The years went by. I was beginning. Beginning to know the butterflies of the U.S. northeast. I was never satisfied with what I could recognize, there were too many that I’d not yet found, seen.

It kept getting better. I went to Raccoon Creek State Park (southwestern Pennsylvania) as many as 50 mornings a summer. Fifty! Maybe more. I saw OMG! butterflies, often without an image to give sightings gravitas. I once saw a Goatweed leafwing butterfly there (startled me, no image) and I saw Harvester butterflies (Images scored) and . . . I once saw an Orange-barred Sulphur butterfly (again, I startled it, it startled me, and it flew up at a 82 degree angle, near as fast as an US Airforce F-15). Coral hairstreaks were seen, often going unseen for the next several years.

It took years and years to build my rep (seriously) and connect with folks who had serious trail experience. Years and years (as in lots of years). The national organization expressed zilch interest, and do not ask me how many times I traveled a good distance to find butterflies, alone, only to get ‘skunked [not find any hard to find butterflies].’ I’d post those I did shoot, sometimes reaping ‘Oh, too bad, you were just a few hundred feet from their prime habitat.’

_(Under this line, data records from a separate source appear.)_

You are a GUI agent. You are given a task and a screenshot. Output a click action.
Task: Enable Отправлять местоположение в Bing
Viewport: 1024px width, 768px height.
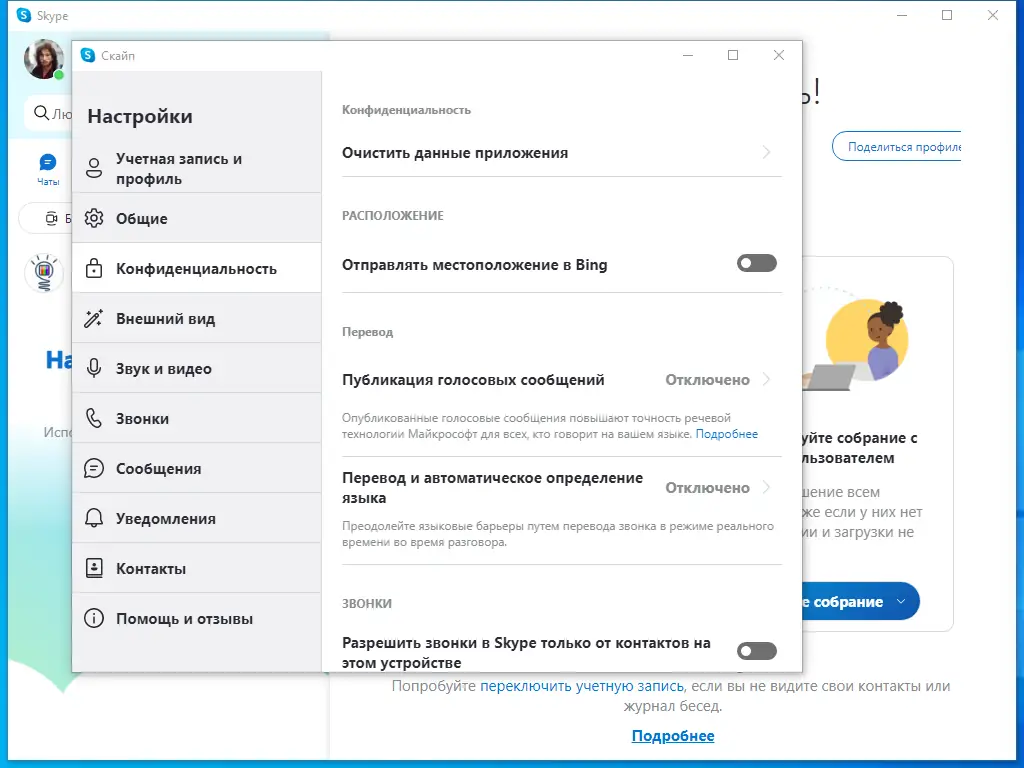click(757, 263)
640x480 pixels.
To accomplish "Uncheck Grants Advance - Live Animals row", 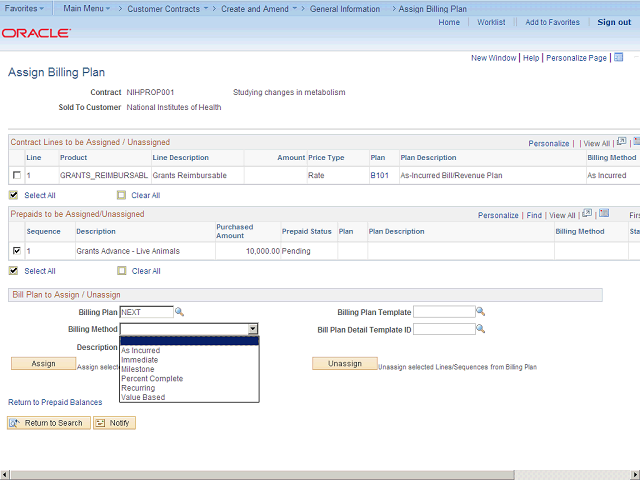I will pos(15,250).
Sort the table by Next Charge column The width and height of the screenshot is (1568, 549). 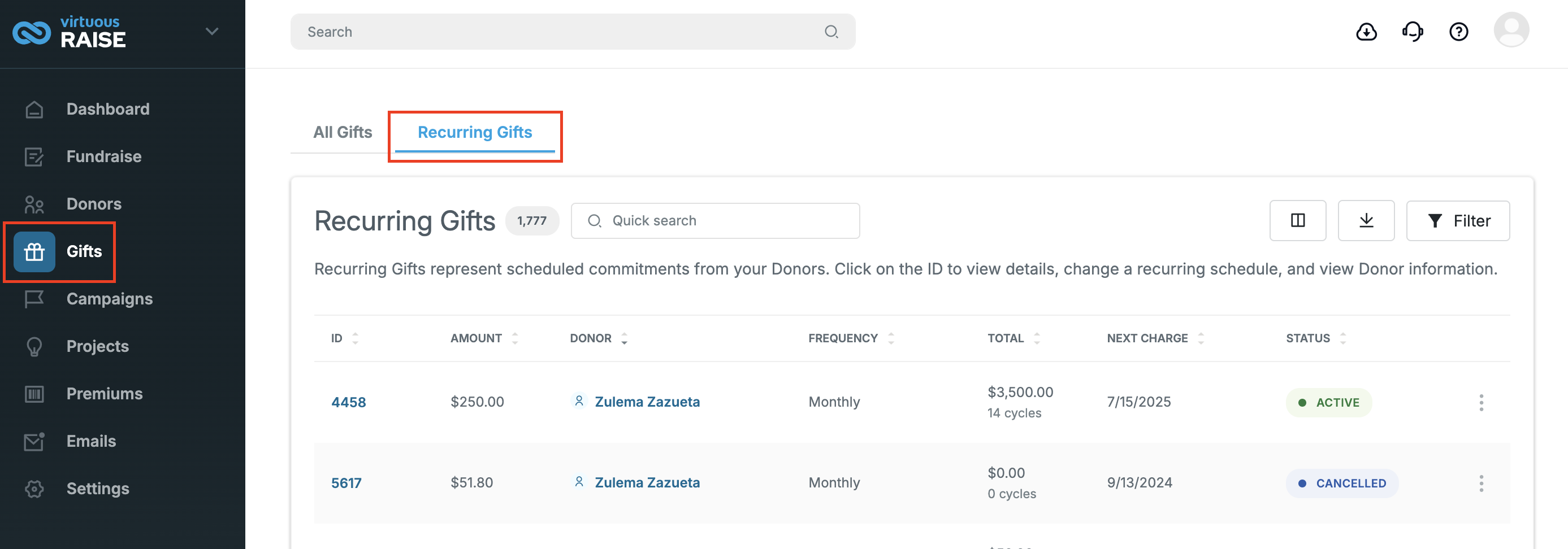pos(1155,339)
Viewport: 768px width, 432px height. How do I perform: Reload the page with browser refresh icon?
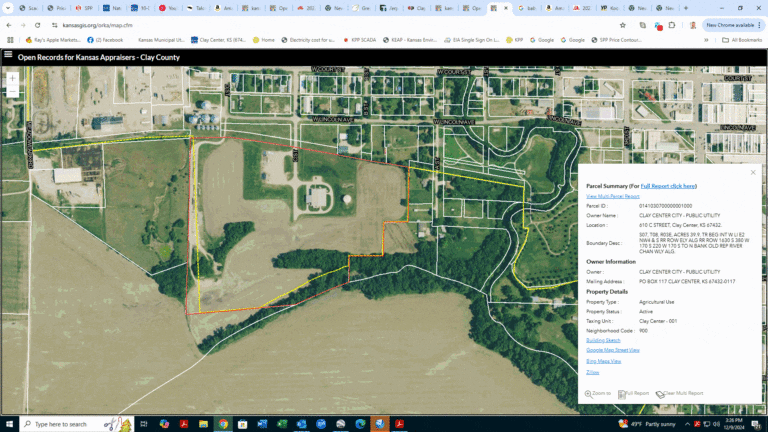coord(36,25)
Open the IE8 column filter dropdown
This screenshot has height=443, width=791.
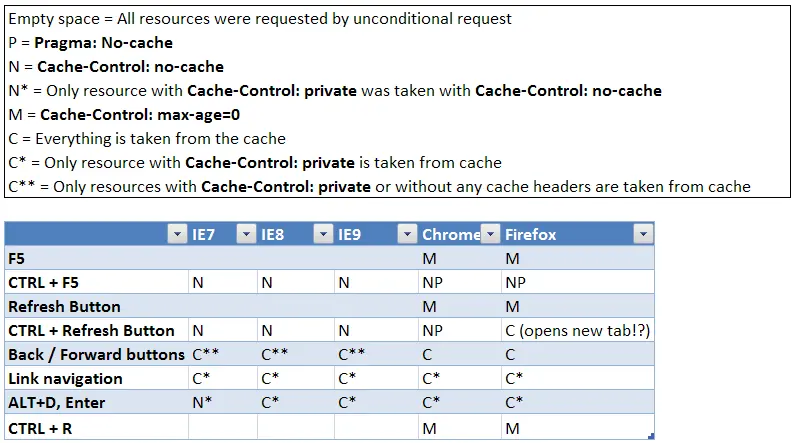point(323,234)
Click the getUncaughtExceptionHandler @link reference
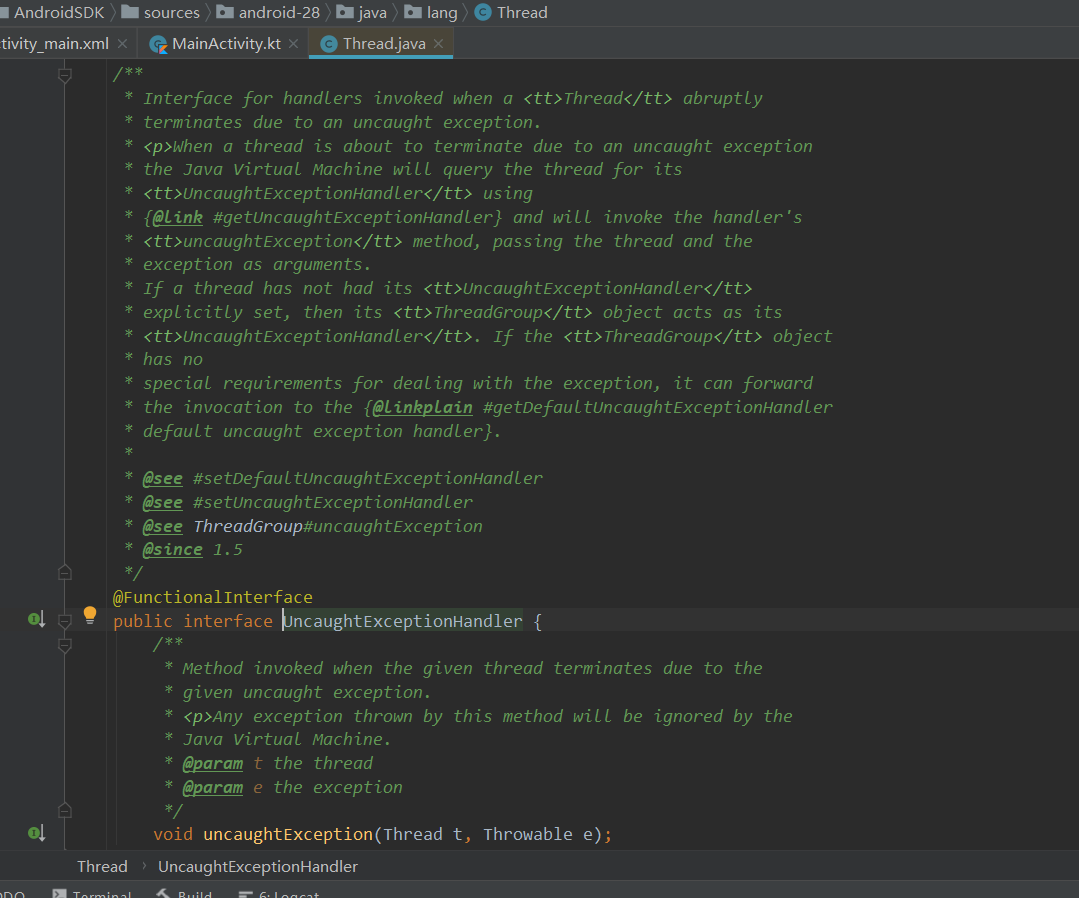Image resolution: width=1079 pixels, height=898 pixels. tap(353, 217)
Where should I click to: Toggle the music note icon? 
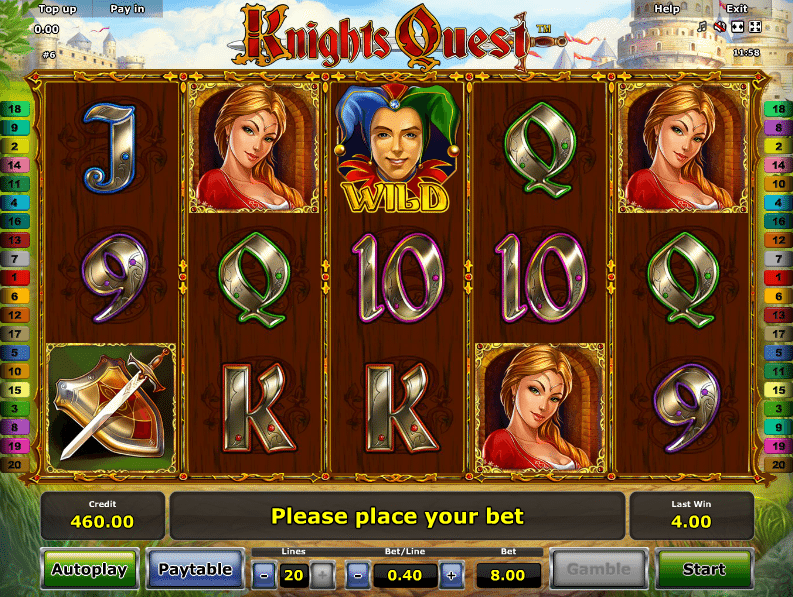(x=702, y=26)

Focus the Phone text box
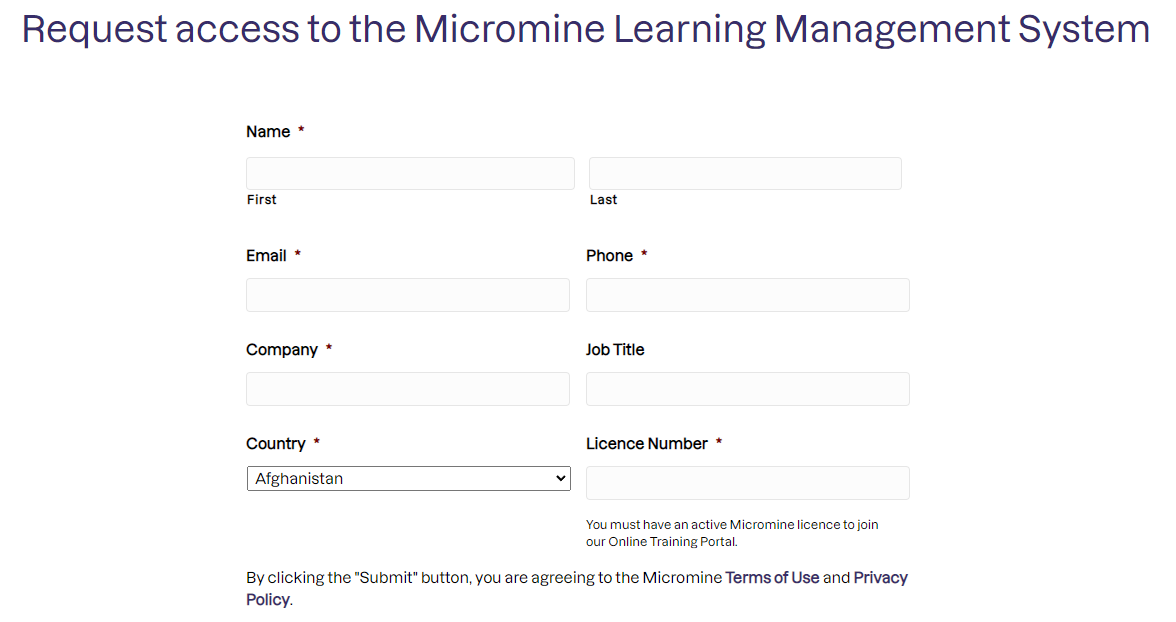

It took years and years, ’til now, with 2017 I have new friends, who Love doing what I Love doing, and I’m sharing new stuff, from new places. Happy Boy, I am.

Angela and Joe here were with me in very southern Ohio, Adams County. She is encyclopedic with a working knowledge of Ohio trails, botany, butterflies and especially orchids. Joe too knows, knows so much, butterflies particularly. There we were. It took years and years. Good. Very good.

Jeff

Briar Patch Statuary

Flower sculptures photographed by Jeff Zablow at Butterflies and Blooms in the Briar Patch Habitat, GA

Folks love the Butterflies and Blooms Briar Patch Habitat, Eatonton, Georgia. This middle Georgia (east of Atlanta) butterfly oasis is now in its 5th year. Dreamed up by Virginia, brought to fruition by a handful of friends and neighbors, Bartow, Sylbie, Doug, Susan, Stacy, Roger . . . the town of Eatonton was gently tweaked all along the way. Five years of planting just about 12,568 annuals, perennials, bushes and trees, almost all of them hostplants for this butterfly or that, and those 5 years of watering, weeding, moving, trimming and thinning came to what result?

The very best butterfly habitat from Maine to at least Perry, Florida, and from Delaware to the Mississippi River. A showcase for the butterflies of the South. Any given morning, on my drives down from Pittsburgh, I have seen no less than 20 different species of butterflies! On that list I include Zebra heliconian, Monarch, Zebra swallowtail, both Ladies, squadrons of giants (giant swallowtails), shockingly iridescent Pipevines (Pipevine swallowtails), well the list goes on and on. Virginia has seen goatweed leafwing butterflies there, and I’m anxious to see one too.

These inviting steel sculptures stands at a spot just after you enter the Habitat. The work of a local artist, Truth Be Told, I stop each time I arrive there, to marvel at how well they epitomize the excitement, zeal and beauty of the Briar Patch Habitat. My mother A”H read me Briar Rabbit stories when I was maybe 4 years old. She read them over and over again, as I would appeal to her to do. Happy irony, no?

The town of Eatonton decided some months ago to sell this site, smack dab in town, to a buyer. An Agreement was reached to move the Habitat to a new site in town, a larger site, and water will be piped there by the town. Virginia and her team are daily planning and working to replant, add new plants and somehow coax, cajole and tease those 3,645 butterflies to make the move too, in 2018.

Let me know when you’re going, Won’t you?